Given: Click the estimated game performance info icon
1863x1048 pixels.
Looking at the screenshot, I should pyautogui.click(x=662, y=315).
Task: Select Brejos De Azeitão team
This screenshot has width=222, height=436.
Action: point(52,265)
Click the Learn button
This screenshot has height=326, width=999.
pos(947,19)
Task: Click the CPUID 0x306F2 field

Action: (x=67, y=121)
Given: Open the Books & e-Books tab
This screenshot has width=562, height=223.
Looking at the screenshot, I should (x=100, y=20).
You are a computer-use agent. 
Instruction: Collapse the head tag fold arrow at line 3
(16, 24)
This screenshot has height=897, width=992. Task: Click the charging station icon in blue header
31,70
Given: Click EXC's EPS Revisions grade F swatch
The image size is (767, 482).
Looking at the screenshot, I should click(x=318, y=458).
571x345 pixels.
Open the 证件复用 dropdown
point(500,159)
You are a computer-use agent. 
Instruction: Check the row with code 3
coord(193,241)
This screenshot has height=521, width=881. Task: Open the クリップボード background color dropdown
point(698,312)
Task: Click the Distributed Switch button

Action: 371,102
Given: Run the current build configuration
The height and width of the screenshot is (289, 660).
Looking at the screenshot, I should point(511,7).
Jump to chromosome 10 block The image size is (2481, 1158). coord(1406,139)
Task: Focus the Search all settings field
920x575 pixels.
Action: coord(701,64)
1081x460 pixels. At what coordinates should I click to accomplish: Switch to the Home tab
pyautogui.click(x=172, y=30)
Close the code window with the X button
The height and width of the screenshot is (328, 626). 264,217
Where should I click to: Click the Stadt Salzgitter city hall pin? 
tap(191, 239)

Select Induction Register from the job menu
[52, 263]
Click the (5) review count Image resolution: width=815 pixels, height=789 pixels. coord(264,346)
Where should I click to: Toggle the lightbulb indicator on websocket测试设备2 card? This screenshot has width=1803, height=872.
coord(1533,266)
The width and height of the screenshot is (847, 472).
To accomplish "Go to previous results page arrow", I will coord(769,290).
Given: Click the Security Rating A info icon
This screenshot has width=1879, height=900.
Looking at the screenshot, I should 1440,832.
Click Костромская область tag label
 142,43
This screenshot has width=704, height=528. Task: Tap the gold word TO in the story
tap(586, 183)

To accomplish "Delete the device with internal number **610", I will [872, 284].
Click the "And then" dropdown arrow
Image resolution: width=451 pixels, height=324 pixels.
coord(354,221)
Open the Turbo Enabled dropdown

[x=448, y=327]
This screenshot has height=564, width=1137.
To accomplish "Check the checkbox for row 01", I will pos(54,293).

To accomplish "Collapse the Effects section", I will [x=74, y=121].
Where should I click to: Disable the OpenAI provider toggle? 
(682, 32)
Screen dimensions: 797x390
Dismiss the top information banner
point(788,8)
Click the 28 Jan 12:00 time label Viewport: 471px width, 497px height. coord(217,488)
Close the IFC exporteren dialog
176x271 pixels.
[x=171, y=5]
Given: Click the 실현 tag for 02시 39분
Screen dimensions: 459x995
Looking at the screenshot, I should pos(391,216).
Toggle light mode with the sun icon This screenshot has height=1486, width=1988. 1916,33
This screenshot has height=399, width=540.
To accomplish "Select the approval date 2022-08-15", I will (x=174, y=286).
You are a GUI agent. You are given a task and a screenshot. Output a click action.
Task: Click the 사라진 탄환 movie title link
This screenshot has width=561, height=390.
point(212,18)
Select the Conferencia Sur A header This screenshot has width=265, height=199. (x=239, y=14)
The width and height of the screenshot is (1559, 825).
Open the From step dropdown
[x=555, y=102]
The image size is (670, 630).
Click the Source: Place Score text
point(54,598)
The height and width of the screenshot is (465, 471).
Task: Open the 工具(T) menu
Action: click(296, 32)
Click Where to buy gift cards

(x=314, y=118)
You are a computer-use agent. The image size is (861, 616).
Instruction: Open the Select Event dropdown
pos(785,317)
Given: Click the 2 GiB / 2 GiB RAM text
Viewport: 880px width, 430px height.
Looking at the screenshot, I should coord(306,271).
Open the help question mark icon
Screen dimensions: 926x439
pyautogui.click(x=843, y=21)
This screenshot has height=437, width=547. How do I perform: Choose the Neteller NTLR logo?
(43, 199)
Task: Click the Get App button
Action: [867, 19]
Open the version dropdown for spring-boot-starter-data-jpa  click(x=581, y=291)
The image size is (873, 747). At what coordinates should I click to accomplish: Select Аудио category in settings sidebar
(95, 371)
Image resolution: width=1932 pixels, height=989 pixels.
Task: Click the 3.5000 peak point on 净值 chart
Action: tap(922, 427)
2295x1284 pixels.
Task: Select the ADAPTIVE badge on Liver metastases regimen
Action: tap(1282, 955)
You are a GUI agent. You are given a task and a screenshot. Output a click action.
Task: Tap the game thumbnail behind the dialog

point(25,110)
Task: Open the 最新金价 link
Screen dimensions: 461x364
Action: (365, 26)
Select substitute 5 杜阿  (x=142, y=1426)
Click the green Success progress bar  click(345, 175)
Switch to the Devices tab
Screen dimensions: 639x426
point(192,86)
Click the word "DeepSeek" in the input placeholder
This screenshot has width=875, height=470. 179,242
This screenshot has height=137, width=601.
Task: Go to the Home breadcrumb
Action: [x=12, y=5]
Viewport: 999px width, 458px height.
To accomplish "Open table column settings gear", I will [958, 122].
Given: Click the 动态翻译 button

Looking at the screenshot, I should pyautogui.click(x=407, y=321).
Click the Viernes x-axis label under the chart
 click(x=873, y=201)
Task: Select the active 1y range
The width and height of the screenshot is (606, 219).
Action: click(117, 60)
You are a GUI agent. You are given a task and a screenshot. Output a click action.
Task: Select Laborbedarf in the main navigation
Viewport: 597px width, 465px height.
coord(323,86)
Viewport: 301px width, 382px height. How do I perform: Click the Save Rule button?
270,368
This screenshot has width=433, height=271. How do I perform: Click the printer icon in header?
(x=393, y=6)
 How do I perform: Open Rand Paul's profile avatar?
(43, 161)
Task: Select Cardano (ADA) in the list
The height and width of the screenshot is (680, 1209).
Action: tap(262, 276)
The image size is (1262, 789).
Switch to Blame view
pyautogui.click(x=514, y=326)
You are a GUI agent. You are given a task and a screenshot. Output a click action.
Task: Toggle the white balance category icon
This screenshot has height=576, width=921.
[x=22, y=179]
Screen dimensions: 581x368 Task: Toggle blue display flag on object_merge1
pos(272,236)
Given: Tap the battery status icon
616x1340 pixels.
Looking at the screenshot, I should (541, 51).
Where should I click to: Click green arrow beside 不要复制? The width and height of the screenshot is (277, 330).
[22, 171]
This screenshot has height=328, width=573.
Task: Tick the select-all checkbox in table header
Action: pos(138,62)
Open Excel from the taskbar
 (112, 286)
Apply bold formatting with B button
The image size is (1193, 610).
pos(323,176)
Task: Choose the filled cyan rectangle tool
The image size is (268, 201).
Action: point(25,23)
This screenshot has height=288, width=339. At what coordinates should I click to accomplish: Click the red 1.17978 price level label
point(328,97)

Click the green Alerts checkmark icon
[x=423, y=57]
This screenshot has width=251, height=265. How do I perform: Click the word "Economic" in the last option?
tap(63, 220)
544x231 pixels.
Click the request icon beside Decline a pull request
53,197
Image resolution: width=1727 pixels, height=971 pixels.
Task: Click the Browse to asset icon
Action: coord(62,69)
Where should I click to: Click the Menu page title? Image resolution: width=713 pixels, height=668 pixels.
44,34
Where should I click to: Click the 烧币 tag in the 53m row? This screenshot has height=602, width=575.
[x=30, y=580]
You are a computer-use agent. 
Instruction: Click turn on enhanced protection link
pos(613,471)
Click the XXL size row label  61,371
= = = = =
* [Written instruction] Reproduce verbatim the data between the line containing "Given: Click EXC's" and the line containing "Action: coord(701,64)", inclusive.

* [Reply to the task]
Given: Click EXC's EPS Revisions grade F swatch
The image size is (767, 482).
Looking at the screenshot, I should click(x=318, y=458).
571x345 pixels.
Open the 证件复用 dropdown
point(500,159)
You are a computer-use agent. 
Instruction: Check the row with code 3
coord(193,241)
This screenshot has height=521, width=881. Task: Open the クリップボード background color dropdown
point(698,312)
Task: Click the Distributed Switch button

Action: 371,102
Given: Run the current build configuration
The height and width of the screenshot is (289, 660).
Looking at the screenshot, I should point(511,7).
Jump to chromosome 10 block The image size is (2481, 1158). coord(1406,139)
Task: Focus the Search all settings field
920x575 pixels.
Action: coord(701,64)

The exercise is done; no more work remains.